Secondo i dati aggiornati al 2024 nelle schede di trasparenza del Ministero, risulta che il 16% delle unità previste in pianta organica è assente. Attualmente, il personale presente ammonta a 31.068 unità. Il rapporto attuale tra detenuti e agenti è di 1,96 detenuti per ogni agente, rispetto a una previsione di 1,5. Questo rapporto varia tra le diverse regioni italiane, oscillando tra 1,2 e 2,5 detenuti per agente, evidenziando una distribuzione non uniforme del personale; la Sicilia si attesta intorno all’1,9. Questa criticità influisce sulle prestazioni di sorveglianza, sull’erogazione dei servizi e sullo svolgimento delle attività trattamentali.
All’interno dell’istituto penitenziario di Siracusa, si registra un numero limitato, ma significativo, di detenuti che si trovano in condizioni di grave criticità a causa di problemi di salute. Tra questi, alcuni presentano situazioni molto gravi, mentre altri soffrono di patologie certificate e trattabili. Per questi detenuti, è necessario attendere la documentazione che attesti l’incompatibilità con il regime detentivo o il rapido trasferimento verso strutture sanitarie
adeguate, come il SAI (Servizio Assistenza Intensificato), in grado di rispondere alle loro urgenti necessità di cura. È importante ricordare che ai detenuti spettano tutti i diritti fondamentali e inviolabili dell’uomo, incluso il diritto alla salute.
Non è insolito constatare che alcune gravi malattie che affliggono i detenuti possano, nel tempo, condurre al decesso di queste persone in carcere. È il caso recente del sessantunenne siracusano L.V., su cui la Procura di Messina (il detenuto era stato trasferito qualche tempo fa dalla casa circondariale di Siracusa a quella di Messina) ha avviato delle indagini. Il detenuto era giunto nel carcere di Gazzi (ME) già in stato catatonico, affetto da una grave patologia oncologica e di altre patologie croniche. Negli ultimi mesi i familiari avevano cercato di ottenere la concessione degli arresti domiciliari per consentirgli di ricevere le cure necessarie.
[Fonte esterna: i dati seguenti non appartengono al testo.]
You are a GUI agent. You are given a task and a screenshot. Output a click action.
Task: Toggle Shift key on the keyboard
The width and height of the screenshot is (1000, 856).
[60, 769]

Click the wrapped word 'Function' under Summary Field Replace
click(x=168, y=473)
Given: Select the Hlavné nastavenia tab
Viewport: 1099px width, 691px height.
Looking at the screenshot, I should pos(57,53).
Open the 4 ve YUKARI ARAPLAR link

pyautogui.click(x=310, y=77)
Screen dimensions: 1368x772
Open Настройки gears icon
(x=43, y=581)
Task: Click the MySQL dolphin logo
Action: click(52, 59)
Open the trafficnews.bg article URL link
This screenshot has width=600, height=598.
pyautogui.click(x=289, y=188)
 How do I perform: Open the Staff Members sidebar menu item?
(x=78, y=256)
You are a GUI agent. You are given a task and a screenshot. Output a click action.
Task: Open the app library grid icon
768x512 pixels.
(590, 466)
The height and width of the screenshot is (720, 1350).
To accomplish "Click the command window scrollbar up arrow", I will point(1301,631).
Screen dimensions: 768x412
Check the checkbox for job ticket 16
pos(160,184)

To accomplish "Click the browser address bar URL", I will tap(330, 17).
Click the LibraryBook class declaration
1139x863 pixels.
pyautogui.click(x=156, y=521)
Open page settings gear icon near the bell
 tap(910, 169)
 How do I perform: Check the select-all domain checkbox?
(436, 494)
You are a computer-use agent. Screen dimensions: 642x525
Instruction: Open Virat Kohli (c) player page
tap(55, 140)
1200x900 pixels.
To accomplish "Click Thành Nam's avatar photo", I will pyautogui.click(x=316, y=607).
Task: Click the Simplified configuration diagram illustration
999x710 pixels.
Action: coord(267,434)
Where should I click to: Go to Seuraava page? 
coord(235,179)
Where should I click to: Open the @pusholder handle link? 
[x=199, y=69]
L’assistenza sanitaria all’interno delle strutture penitenziarie continua a risentire di una grave mancanza di personale infermieristico, il che porta a un aumento del carico di lavoro per gli infermieri attualmente in servizio. È fondamentale evidenziare che, come nel carcere di Noto, ad esempio, durante il turno notturno non è presente alcun infermiere, e tutto il peso della gestione delle emergenze ricade esclusivamente sull’unico medico di turno, costretto a fronteggiare situazioni mediche senza alcun supporto. Questa condizione influisce negativamente sulla capacità di intervenire prontamente per tutelare la salute dei detenuti.
Desidero comunicare con grande rammarico che, al momento, il sistema di riscaldamento delle diverse sezioni dell’istituto non è ancora operativo a causa di problemi tecnici. Inoltre, non vengono accettate nuove richieste per l’autorizzazione all’acquisto e all’uso di piccole stufette elettriche, che sono fondamentali per contrastare il freddo intenso nelle celle. Le finestre non offrono un adeguato isolamento termico e permettono l’ingresso di spifferi, risultando quindi inadeguate a proteggere i detenuti dalle conseguenze delle basse temperature invernali. Dentro fa proprio freddo. Non è insolito vedere nei reparti alcuni detenuti indossare due o tre maglie sovrapposte, insieme a cappellini di lana e sciarpe, per affrontare sia il giorno che la notte.